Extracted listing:
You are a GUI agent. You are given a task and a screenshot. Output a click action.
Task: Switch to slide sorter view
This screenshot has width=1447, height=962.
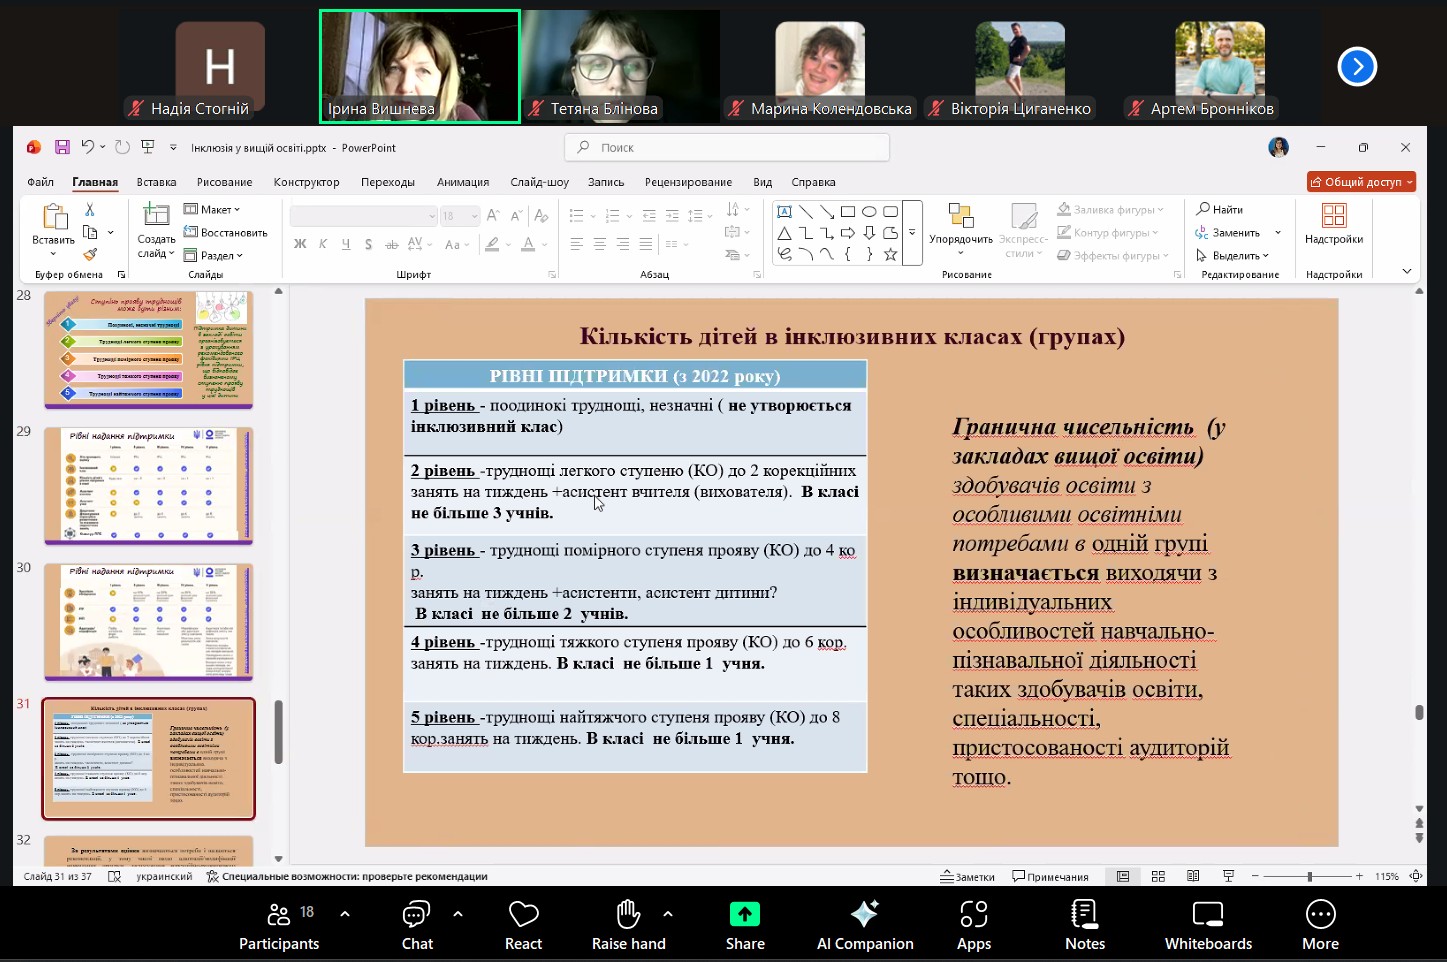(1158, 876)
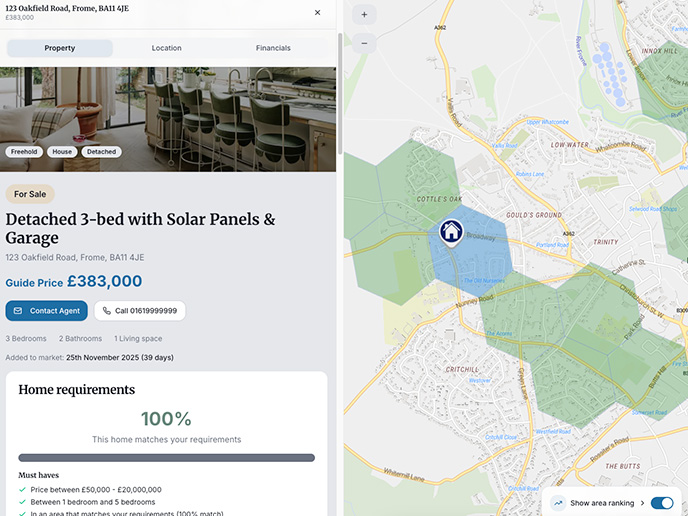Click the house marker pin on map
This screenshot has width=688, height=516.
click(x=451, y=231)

- Exercise description: Can you retype the listing above word for word, leaving out the pictures?

- Solution to the problem:
You are a GUI agent. You are given a task and a screenshot. Output a click action.
Task: Switch to slide sorter view
This screenshot has width=1447, height=962.
(1158, 876)
Click the house marker pin on map
This screenshot has width=688, height=516.
click(x=451, y=231)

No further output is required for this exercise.